Throughout the journey, the students sampled traditional Japanese dishes such as tempura, sashimi, udon, katsuo no kakuni, yaki tori, and regional specialties such as momiji manju (maple shaped sweets), kaki (oyster) anago (eel) and Osaka-style okonomiyaki, sometimes compared to an omelette or a pancake and known as “Osaka soul food.” Students liked the okonomiyaki so much they made it a point to have another on their last day in Japan.
Out Among the Local People
Except for two occasions on a chartered bus, the group relied on Japan’s public transportation system: Skyliner express railway service from the airport, subway, taxis, ferry boat, local trains and Shinkansen (the high-speed “Bullet Train”) to Tokyo. The students were thrilled by the speed and efficiency of the train, from which they enjoyed a glimpse of a snow-covered Mt. Fuji.
In Arizona, most people rely on personal automobiles and are unfamiliar with public
transportation. Riding on trains and subways with the local people provided opportunities to:
- see how Japanese people commute and travel on a daily basis;
- acquire practical knowledge about the various transportation systems;
- observe different types of conversation: male/female, formal/informal, different age groups, use of keigo and regional differences in dialect;
- have a sense of being a part of the community; and
- to interact and exchange short conversations with native speakers, which increased their confidence and proficiency in speaking Japanese.
Regardless of their competency level in Japanese, all the students tried their best to communicate with the native speakers, boosting their vocabulary and cultural knowledge. They also enjoyed talking to people they met on street, including shop clerks, hotel employees and other tourists, including elementary and middle school students on field trips to cultural sites within their own country.
Six Days of Learning
Students gained an abundance of knowledge regarding Japanese history, from ancient eras to modern pop culture. They found lessons in the organization and efficiency of modern-day cities like Tokyo and Osaka, where they marveled at the contrast between an ancient castle and the astonishingly futuristic buildings.
Conversely, they cherished contemplative moments in Buddhist temples and quiet communion with nature on an island retreat.
Human Interactions Spark Most Important Lessons
Every place they went, they were welcomed with gentle kindness and were touched by how humble and polite Japanese people are. They were moved by the hospitality and generosity of real “Edokko.” In one instance, a group of students got lost and a businessman went out of his way to walk with them to their hotel.
At Hiroshima Peace Memorial Museum, a volunteer guide’s gentle disposition conveyed the true meaning of world peace.
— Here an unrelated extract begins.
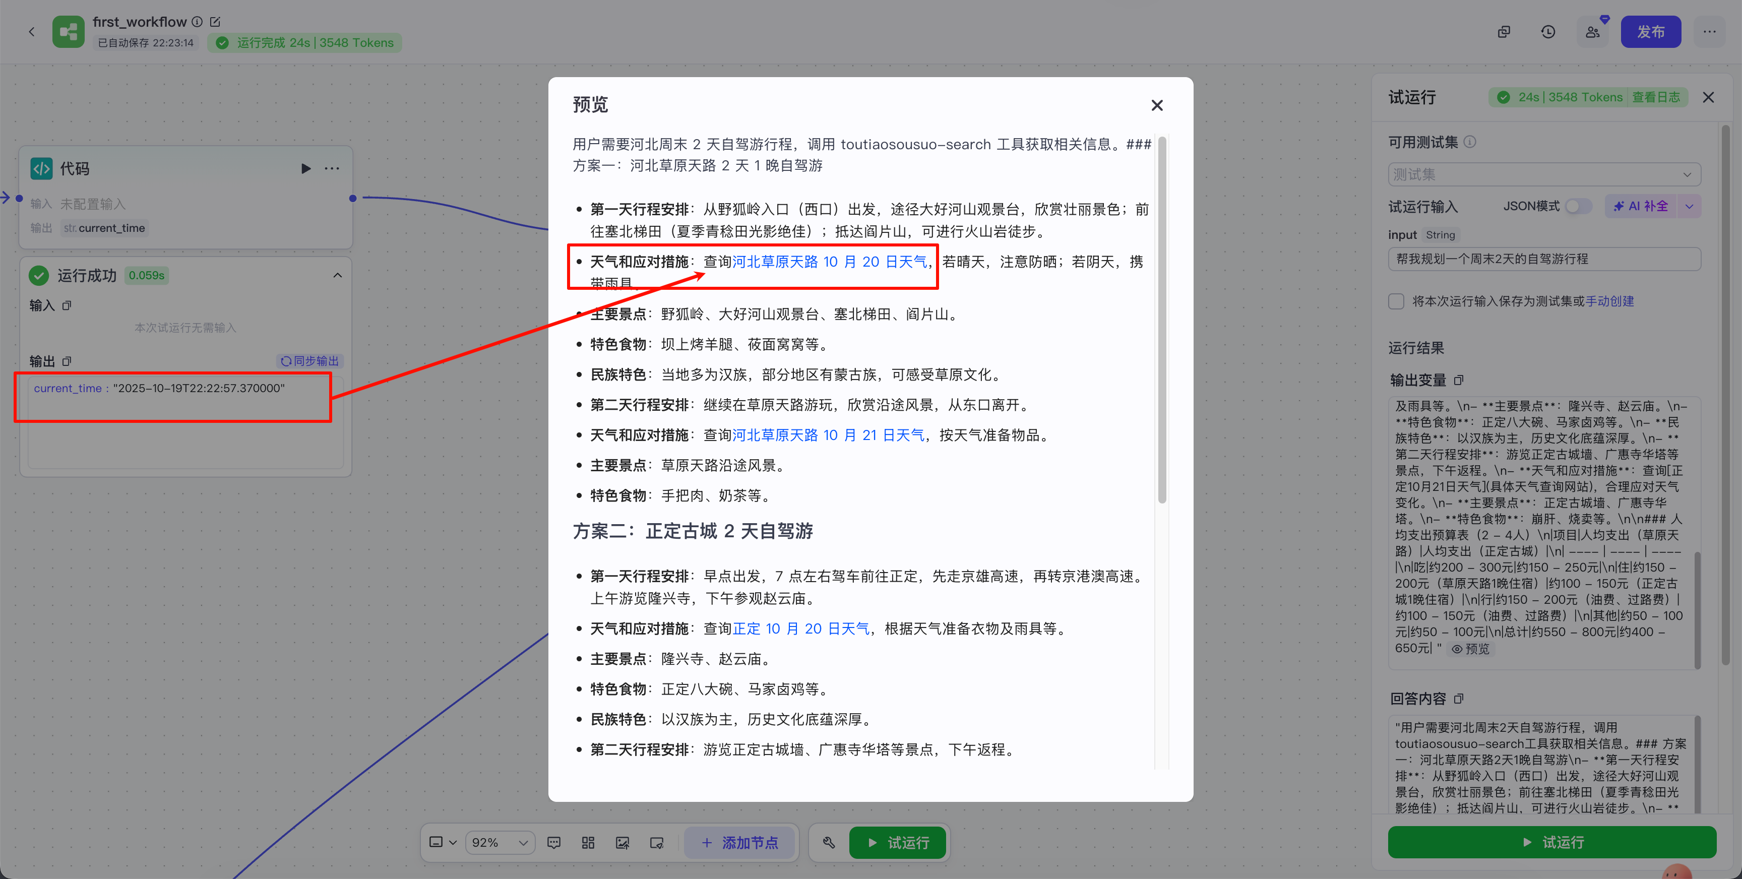The height and width of the screenshot is (879, 1742).
Task: Click the auto-layout grid icon
Action: pos(588,842)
Any discomfort these American students might have felt at Hiroshima was quickly eclipsed by central truths: facilitating mutual understanding and promoting friendship and international cooperation are essential to solve world conflicts.
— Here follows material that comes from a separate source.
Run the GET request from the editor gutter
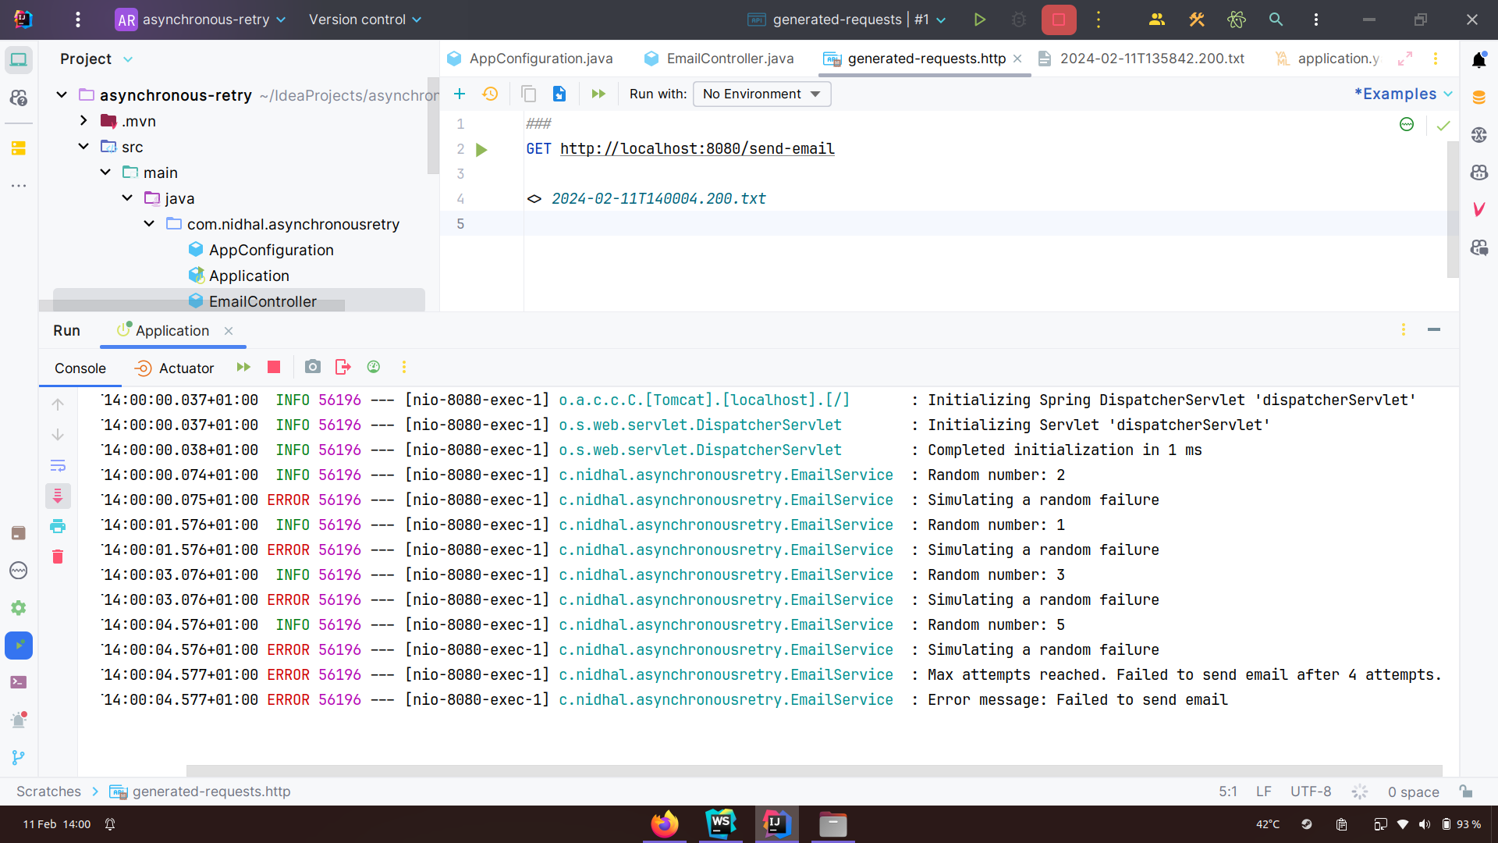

“We will not be able to forget the term ‘Ichigo Ichie,’ which means a once-in-a-lifetime chance,” said GCC student Kira Lewis.
Horizons Continue to Expand
Upon their return, students were required to submit individual essays and make presentations in their Japanese classes.
Collectively, they expressed renewed determination to study Japanese language and to someday return to this beguiling country. Most have already registered in a Japanese class for fall 2013.